I sometimes have to solve this type of problem. If rdd2 is small enough, I typically do a map-side join, where I first broadcast the object and then do a simple lookup.
def augment_rdd1(line, lookup):
c0 = []
for key in line['c']:
c0.append(lookup.value[key])
return c0
lookup = sc.broadcast(dict(rdd2.collect()))
output = rdd1.map(lambda line: (line, augment_rdd1(line, lookup)))
If rdd2 is too large to be broadcasted, what I normally do is use a flatMap to map every row of rdd1 to as many rows as there are elements in the "c" field, e.g. {a:a1, b:b1, c:[1,2,3,4], d:d1} would be mapped to
(1, {a:a1, b:b1, c:[1,2,3,4], d:d1})
(2, {a:a1, b:b1, c:[1,2,3,4], d:d1})
(3, {a:a1, b:b1, c:[1,2,3,4], d:d1})
(4, {a:a1, b:b1, c:[1,2,3,4], d:d1})
The flatMap is
flat_rdd1 = rdd1.flatMap(lambda line: [(key, line) for key in line['c'])])

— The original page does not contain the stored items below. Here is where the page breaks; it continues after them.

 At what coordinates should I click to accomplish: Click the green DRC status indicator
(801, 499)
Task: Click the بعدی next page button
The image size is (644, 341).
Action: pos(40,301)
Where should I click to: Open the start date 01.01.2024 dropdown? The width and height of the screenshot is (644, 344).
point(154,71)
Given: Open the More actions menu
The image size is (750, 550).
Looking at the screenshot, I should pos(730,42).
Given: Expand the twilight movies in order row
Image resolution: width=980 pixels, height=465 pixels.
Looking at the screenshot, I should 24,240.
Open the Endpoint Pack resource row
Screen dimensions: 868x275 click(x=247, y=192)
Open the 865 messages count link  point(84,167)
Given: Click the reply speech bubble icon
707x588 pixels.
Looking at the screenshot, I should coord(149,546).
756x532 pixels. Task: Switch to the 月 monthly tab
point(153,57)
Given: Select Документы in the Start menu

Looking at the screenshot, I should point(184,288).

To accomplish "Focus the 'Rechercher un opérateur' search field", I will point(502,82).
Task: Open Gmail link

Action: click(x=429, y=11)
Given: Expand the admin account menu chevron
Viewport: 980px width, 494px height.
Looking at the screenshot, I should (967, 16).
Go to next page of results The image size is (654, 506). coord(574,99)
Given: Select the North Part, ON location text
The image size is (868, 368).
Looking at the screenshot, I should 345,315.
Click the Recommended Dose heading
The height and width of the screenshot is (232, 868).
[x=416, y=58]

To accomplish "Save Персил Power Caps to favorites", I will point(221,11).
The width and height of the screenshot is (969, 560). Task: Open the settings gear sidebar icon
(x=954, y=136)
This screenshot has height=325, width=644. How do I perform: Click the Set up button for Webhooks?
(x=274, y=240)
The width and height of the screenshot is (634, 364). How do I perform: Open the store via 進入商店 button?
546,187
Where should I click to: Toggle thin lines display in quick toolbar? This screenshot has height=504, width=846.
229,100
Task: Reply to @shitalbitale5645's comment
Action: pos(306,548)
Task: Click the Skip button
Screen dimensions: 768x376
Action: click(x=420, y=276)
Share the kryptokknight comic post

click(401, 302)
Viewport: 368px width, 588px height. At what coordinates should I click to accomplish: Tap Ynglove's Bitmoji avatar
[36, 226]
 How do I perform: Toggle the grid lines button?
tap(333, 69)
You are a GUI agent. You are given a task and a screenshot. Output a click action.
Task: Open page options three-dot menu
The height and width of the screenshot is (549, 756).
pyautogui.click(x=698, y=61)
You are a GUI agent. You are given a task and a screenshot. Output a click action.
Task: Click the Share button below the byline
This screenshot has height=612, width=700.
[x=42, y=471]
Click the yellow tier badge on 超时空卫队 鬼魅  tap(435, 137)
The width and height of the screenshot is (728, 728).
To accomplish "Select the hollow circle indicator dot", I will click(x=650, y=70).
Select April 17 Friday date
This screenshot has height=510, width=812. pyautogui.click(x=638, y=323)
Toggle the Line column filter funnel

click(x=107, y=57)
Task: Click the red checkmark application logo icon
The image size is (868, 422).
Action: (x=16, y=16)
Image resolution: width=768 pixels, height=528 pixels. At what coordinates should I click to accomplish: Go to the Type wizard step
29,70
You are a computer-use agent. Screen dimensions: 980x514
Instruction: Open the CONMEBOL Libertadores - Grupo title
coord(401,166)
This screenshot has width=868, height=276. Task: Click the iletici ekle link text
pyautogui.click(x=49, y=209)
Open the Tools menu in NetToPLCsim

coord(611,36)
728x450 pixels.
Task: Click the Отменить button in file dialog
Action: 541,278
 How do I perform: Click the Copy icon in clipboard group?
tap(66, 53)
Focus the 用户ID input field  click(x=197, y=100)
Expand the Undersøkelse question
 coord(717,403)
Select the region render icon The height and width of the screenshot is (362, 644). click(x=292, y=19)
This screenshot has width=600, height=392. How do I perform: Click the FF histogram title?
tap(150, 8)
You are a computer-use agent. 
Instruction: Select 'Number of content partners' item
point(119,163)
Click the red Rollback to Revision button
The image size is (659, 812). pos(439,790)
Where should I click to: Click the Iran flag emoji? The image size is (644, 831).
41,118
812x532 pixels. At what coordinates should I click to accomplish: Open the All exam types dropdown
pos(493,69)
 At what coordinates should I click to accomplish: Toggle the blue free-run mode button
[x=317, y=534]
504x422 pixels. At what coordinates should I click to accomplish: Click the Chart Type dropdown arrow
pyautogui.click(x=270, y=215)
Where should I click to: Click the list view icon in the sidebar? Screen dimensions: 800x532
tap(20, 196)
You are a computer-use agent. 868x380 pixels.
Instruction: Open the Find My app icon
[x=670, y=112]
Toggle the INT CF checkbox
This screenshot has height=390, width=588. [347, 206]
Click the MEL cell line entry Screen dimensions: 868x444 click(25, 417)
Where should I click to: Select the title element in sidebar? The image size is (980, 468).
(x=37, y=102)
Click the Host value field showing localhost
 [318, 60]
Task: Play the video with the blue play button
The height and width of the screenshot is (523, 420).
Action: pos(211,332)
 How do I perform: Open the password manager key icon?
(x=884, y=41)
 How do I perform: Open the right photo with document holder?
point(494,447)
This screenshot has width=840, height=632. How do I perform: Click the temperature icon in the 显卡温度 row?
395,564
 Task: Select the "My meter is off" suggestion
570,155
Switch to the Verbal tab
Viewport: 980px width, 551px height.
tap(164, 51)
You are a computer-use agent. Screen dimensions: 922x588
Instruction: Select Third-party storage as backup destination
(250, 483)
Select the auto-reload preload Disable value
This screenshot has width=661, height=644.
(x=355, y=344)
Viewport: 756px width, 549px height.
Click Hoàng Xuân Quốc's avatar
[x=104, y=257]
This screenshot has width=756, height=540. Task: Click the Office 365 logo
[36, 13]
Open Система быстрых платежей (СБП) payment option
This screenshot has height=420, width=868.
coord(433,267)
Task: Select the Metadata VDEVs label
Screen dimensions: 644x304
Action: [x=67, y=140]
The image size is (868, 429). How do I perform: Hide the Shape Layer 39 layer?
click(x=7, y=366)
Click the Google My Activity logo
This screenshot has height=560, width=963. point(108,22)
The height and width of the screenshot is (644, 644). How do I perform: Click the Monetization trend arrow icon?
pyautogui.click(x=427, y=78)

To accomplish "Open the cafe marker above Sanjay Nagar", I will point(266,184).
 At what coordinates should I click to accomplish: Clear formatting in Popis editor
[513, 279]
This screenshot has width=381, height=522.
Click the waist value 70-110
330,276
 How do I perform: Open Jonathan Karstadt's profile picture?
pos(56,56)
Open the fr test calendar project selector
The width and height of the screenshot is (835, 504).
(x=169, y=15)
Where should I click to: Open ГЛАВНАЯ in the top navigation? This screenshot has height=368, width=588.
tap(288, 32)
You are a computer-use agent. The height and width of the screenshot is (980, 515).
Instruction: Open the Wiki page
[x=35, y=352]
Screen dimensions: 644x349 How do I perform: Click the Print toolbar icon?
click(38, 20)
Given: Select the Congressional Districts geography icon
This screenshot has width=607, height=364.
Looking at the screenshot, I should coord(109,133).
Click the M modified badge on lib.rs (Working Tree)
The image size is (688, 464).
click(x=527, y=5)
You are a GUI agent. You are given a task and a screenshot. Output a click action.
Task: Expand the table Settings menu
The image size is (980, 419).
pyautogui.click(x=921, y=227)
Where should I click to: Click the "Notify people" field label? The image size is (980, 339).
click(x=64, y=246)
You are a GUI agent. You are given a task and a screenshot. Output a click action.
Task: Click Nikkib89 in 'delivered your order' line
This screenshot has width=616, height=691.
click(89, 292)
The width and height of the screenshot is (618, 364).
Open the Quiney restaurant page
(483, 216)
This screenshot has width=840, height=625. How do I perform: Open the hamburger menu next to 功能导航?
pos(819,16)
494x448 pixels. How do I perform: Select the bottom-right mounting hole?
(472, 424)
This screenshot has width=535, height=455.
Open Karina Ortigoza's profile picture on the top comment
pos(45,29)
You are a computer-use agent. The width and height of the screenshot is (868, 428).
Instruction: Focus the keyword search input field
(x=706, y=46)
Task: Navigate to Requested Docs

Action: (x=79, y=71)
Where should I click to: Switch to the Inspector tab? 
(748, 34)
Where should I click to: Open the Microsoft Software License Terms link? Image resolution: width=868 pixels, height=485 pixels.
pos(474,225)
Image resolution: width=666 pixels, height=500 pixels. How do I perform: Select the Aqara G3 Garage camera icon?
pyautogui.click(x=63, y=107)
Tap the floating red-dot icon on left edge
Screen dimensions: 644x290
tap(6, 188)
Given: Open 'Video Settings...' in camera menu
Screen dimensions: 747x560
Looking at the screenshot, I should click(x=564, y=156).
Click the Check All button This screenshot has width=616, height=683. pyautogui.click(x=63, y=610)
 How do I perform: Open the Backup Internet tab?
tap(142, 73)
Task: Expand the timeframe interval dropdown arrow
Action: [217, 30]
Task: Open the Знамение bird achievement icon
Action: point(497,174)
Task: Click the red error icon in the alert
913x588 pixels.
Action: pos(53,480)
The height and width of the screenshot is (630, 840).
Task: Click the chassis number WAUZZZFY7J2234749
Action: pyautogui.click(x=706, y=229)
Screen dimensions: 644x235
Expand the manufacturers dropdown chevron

Then, I would join with rdd2 to get an RDD which has:
({a:a1, b:b1, c:[1,2,3,4], d:d1}, x1)
({a:a1, b:b1, c:[1,2,3,4], d:d1}, x2)
({a:a1, b:b1, c:[1,2,3,4], d:d1}, x3)
({a:a1, b:b1, c:[1,2,3,4], d:d1}, x4)
The join is the following:
rdd2_tuple = rdd2.map(lambda line: line.items())
joined_rdd = flat_rdd1.join(rdd2_tuple).map(lambda x: x[1])
Finally, all you need to do is a groupByKey to get ({a:a1, b:b1, c:[1,2,3,4], d:d1}, [x1, x2, x3, x4]):
result = joined_rdd.groupByKey()